Dataset excerpts
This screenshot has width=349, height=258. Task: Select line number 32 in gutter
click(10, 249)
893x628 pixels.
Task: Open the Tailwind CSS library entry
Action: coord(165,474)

GOAL OF THE EXERCISE: All of the records above are to be repeated exactly.

ANSWER TO THIS EXERCISE:
This screenshot has width=349, height=258. Task: Select line number 32 in gutter
click(10, 249)
893x628 pixels.
Task: Open the Tailwind CSS library entry
Action: coord(165,474)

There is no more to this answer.